Among the entries that follow, how many lines contain the string "agent"? Answer with that number only.

_Listed records_
== == ==

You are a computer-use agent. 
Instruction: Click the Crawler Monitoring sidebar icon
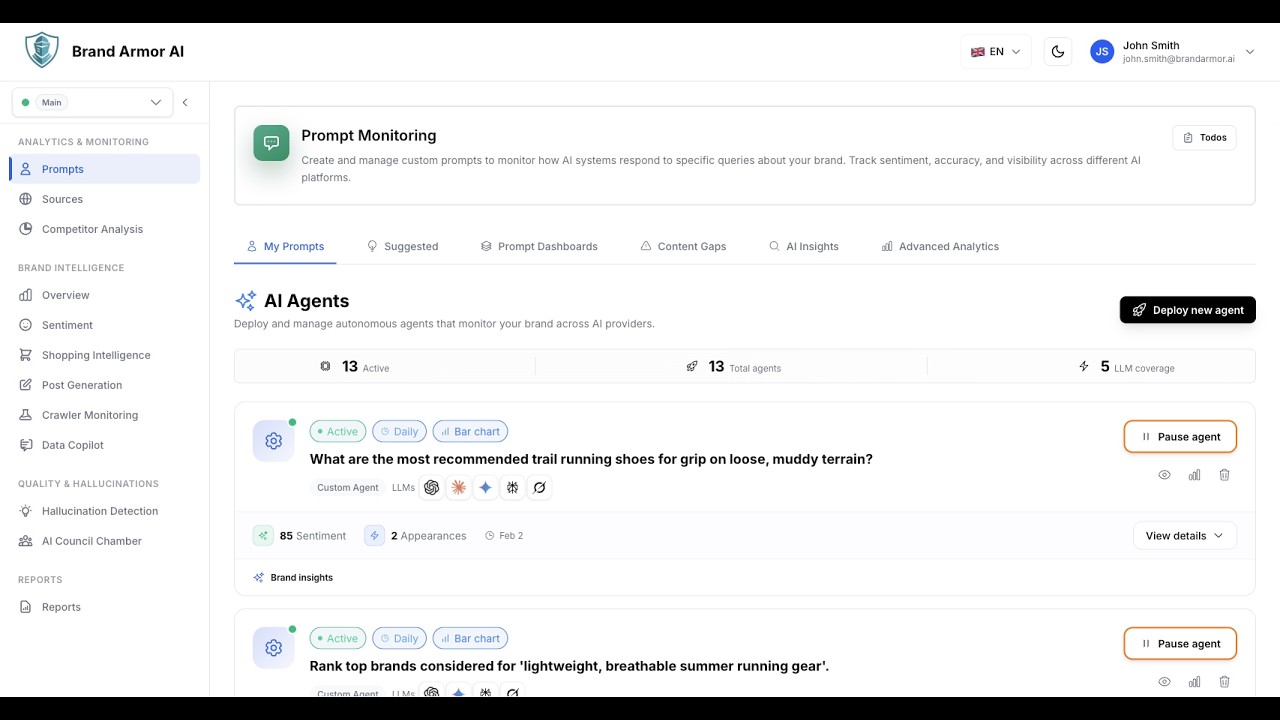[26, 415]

== == ==

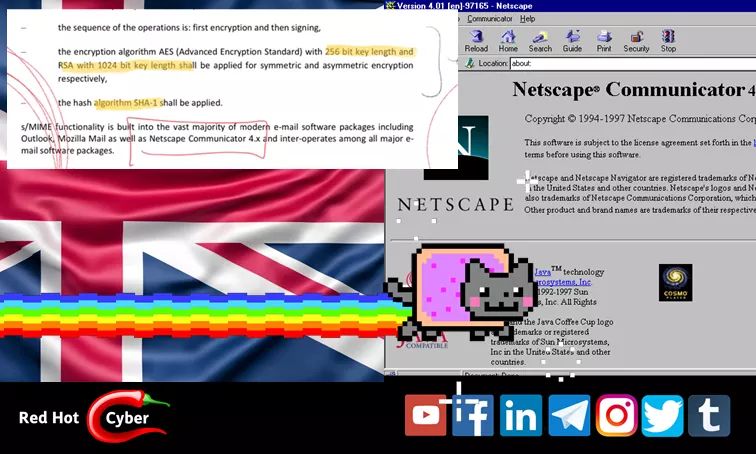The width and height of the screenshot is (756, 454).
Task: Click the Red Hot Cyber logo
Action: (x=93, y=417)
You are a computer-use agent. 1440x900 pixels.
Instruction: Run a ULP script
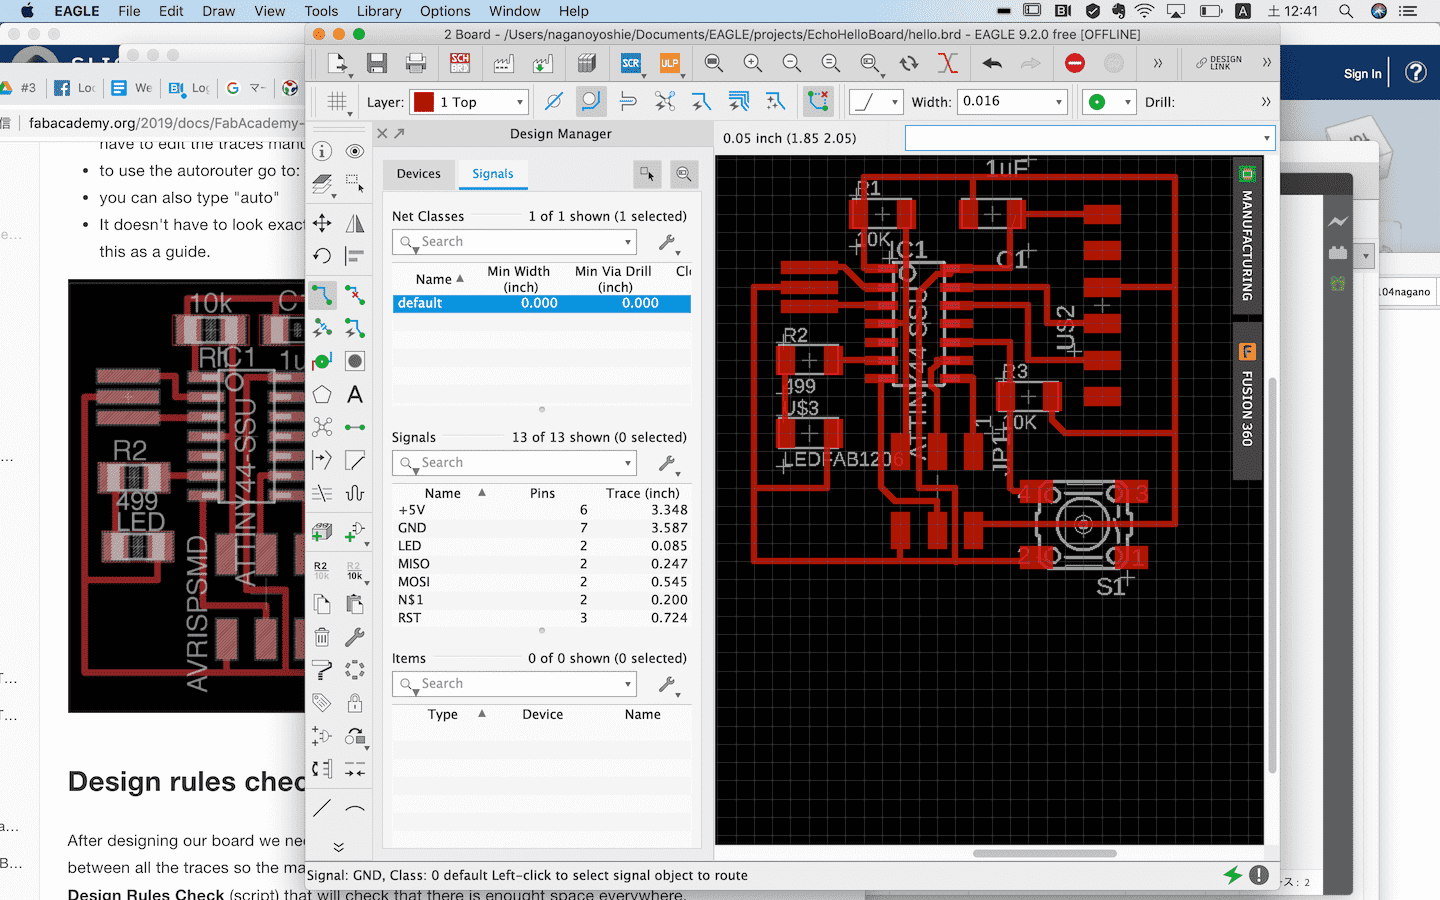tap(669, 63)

== == ==

_Response_
2